=== DATA ===
========================================================================

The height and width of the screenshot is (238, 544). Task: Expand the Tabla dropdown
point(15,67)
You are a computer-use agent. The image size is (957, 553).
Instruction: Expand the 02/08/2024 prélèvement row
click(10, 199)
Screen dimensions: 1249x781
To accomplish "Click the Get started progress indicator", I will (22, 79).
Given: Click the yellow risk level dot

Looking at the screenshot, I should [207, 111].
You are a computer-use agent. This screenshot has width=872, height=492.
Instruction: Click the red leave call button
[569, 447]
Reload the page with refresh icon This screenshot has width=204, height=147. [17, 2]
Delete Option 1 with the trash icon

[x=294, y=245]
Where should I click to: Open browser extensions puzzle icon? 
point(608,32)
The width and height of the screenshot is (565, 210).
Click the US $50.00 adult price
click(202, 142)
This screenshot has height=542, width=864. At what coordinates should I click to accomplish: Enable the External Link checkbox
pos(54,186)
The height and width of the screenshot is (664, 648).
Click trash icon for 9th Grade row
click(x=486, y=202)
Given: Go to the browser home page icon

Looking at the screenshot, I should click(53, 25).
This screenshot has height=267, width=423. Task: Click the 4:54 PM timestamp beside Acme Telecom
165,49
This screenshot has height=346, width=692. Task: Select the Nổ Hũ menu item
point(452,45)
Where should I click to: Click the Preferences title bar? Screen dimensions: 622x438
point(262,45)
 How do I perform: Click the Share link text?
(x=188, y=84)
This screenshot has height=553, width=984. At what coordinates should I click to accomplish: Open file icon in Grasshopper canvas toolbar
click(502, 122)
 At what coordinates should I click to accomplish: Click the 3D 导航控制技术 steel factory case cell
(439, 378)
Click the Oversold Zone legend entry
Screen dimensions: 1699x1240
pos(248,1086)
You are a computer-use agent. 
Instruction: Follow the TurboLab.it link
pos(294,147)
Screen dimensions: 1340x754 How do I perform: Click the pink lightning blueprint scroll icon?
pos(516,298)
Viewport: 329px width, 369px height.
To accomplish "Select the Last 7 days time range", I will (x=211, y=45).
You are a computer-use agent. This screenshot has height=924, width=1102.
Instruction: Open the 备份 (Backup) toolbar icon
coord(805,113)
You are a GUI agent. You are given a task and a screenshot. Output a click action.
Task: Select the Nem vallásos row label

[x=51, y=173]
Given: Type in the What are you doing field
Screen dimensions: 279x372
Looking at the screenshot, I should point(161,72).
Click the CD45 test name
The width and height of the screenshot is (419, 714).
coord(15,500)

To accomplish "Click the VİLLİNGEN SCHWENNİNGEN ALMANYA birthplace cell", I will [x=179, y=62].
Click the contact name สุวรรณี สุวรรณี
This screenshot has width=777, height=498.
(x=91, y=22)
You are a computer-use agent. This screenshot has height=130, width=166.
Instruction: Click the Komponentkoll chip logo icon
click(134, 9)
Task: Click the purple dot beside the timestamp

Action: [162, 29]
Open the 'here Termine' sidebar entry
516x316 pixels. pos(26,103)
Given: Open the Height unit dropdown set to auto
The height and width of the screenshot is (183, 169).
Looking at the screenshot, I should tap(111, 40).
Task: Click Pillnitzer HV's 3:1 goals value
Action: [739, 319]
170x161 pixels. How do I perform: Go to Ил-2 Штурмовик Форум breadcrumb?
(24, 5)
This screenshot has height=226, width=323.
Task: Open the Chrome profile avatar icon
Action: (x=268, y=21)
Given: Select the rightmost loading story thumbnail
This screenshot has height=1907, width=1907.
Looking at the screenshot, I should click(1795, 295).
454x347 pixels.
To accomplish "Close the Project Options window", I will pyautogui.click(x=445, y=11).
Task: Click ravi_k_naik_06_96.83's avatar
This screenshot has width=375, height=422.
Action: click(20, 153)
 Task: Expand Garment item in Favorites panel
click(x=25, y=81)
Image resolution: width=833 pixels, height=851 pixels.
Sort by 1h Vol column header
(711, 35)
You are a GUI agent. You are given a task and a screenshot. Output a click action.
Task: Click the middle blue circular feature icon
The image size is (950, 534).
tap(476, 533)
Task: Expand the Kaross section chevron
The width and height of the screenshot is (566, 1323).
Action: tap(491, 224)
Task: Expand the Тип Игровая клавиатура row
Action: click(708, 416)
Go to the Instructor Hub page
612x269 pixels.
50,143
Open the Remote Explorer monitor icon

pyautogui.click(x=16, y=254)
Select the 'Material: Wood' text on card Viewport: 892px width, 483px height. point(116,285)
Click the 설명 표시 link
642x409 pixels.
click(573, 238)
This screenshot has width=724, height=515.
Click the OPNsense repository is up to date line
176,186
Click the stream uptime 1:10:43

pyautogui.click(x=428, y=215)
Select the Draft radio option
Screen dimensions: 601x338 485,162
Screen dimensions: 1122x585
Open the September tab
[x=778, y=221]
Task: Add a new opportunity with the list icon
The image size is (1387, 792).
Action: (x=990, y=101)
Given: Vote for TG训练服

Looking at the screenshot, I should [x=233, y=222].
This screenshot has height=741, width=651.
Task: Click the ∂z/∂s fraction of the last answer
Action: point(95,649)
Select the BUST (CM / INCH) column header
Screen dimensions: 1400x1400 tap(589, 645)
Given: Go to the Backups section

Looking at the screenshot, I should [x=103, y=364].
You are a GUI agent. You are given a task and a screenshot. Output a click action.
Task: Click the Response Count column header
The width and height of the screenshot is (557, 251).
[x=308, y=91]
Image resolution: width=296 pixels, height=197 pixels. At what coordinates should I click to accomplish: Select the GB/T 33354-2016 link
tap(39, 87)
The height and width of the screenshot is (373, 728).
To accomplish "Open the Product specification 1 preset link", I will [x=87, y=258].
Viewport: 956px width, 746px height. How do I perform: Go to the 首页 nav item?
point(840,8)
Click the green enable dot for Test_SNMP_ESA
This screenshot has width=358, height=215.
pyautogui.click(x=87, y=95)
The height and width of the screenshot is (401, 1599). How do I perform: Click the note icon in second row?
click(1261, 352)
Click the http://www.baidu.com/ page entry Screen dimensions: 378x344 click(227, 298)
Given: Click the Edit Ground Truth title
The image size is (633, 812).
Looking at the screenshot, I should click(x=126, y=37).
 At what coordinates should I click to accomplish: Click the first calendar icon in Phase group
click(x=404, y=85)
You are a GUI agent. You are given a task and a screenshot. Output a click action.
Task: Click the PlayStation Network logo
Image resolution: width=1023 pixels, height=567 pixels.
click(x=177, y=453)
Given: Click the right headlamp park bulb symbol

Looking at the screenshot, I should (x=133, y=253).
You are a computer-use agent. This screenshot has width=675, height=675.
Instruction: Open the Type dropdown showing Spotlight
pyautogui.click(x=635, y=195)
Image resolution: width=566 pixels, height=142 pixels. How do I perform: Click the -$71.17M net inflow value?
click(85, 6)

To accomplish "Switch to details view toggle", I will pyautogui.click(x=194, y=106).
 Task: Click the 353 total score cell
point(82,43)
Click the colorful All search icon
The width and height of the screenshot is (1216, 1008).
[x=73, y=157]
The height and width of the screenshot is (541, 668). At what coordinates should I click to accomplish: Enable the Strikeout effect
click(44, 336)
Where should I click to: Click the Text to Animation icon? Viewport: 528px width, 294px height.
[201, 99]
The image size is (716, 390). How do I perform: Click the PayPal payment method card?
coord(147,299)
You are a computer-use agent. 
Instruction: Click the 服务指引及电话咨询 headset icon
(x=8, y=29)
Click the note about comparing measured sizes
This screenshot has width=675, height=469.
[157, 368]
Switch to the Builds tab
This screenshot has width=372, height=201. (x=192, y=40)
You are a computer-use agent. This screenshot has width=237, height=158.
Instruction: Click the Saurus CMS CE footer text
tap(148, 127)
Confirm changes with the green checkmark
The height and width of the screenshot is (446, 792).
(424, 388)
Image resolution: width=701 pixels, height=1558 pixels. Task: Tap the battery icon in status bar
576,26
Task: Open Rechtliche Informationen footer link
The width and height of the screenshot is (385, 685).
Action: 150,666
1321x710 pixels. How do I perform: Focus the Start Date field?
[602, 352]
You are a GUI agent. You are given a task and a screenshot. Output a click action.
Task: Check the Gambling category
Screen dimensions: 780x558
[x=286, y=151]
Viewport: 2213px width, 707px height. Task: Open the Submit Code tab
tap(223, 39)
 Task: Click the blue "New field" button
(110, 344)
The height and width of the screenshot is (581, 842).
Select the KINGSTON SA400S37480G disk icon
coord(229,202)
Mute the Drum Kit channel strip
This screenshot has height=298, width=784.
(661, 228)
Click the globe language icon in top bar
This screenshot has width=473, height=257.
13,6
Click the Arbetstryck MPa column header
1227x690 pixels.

========================================================================

=== TASK DESCRIPTION ===
After locating the line holding "Image resolution: width=833" above, output exactly that line and every line after it through the line holding "Task: Expand the Kaross section chevron". Include nothing else.

=== RESPONSE BELOW ===
Image resolution: width=833 pixels, height=851 pixels.
Sort by 1h Vol column header
(711, 35)
You are a GUI agent. You are given a task and a screenshot. Output a click action.
Task: Click the middle blue circular feature icon
The image size is (950, 534).
tap(476, 533)
Task: Expand the Kaross section chevron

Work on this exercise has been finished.